Girls Trip is indeed a bawdy comedy in a tradition that goes back a lot further than The Hangover, and has been proceeding forward with extra intensity since then. But it’s also a movie that gets to “have it all,” which is the mantra of one particular Oprah-style author played by Regina Hall, who has risen to stardom on her best-selling self-help book for women. In fact, one of its most touching moments is when its four stars somewhat anachronistically kneel at bedside to pray and give thanks to God – after a night in which they’ve been hallucinating on absinthe. Not because they are asking for absolution for their transgressions, but just because praying before bed is the right thing to do. It may not seem like Girls Trip can or should pull this off, but it does.

girls trip

Malcolm D. Lee’s film is not only a distaff version of The Hangover – which we already got in Bridesmaids, and earlier this year, Rough Night – but also an African-American one. Flanking Hall in the cast are Queen Latifah, Jada Pinkett-Smith and Tiffany Haddish, the last of whom is about to blow up in a big way. Together they form the Flossy Posse, a foursome of friends from university whose legendary weekends together have become increasingly less frequent the further away from those days they’ve gotten.

Ryan (Hall) seems to “have it all,” as she’s on the verge of signing a major promotional deal for a big box store alongside her husband and brand partner, retired football player Stewart (Mike Colter). Sasha (Latifah), though, is struggling as an online gossip blogger, still reeling from the days she and Ryan didn’t go forward to make their own brand together, while Lisa (Pinkett-Smith) is an uptight divorced mother of two and Dina (Haddish) is a wild card whose temper keeps her from holding a job.

girls trip

In truth, none of them “have it all,” as is about to be revealed when a cheating scandal by the football player threatens to come to light during a long weekend in New Orleans in which the girls have assembled to rekindle their friendship. It’s also Essence Music Festival weekend, and Ryan is supposed not only to be the keynote speaker at an address celebrating African-American women, but also to close the promotional deal with her cheating husband.

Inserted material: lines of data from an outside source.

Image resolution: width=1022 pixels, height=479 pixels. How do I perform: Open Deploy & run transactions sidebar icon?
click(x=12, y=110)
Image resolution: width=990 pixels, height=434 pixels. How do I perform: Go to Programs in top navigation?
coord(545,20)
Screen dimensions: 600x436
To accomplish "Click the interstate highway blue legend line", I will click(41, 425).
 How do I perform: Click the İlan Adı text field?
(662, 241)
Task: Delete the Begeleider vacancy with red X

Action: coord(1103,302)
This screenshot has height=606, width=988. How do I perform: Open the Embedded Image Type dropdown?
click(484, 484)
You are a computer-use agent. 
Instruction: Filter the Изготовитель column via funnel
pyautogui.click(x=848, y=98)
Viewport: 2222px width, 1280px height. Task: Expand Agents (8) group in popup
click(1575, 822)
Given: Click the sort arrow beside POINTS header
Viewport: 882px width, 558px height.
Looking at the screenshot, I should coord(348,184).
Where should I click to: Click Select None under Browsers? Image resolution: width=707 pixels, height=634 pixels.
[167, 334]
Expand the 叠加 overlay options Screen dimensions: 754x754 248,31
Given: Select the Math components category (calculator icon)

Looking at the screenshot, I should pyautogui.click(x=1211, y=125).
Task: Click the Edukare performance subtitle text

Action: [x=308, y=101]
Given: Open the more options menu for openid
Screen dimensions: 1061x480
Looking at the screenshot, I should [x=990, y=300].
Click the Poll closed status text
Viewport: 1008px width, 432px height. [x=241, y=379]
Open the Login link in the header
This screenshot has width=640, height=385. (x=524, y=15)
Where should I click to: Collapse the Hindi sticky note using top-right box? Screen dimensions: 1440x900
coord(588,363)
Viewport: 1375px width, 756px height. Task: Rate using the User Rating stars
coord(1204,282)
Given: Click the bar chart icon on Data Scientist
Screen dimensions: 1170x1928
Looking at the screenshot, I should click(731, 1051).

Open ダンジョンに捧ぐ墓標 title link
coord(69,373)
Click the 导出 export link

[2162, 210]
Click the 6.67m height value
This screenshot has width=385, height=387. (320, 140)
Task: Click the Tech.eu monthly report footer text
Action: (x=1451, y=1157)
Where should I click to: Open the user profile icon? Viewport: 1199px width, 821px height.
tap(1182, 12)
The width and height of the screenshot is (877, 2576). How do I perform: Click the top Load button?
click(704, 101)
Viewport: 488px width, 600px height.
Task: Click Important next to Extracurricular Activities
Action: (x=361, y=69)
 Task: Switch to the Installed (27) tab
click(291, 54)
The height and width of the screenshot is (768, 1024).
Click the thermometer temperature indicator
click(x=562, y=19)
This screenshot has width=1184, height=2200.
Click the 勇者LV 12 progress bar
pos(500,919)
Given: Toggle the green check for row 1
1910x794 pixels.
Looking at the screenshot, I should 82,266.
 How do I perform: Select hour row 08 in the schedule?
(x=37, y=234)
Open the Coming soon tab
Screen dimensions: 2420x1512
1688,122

Girls Trip succeeds in a big way with its first order of business: to be funny. Although all the actresses are capable comediennes, leading this charge is obviously Haddish, who’s meant to be the unhinged one but is also the film’s moral centre, the one with her priorities the straightest. That Haddish does this while also being a combustible, foul-mouthed firecracker is a tribute to exactly the type of star-making performance she gives here. Haddish is most representative of this film’s terrific dialogue, written by Kenya Barris and Tracy Oliver, as she delivers several epic rants, the funniest of which involves the detailed ways she will disembowel the unfaithful Stewart. One of the other characters may be named Sasha, but Dina is the one who’s fierce, and she brings it in every single scene.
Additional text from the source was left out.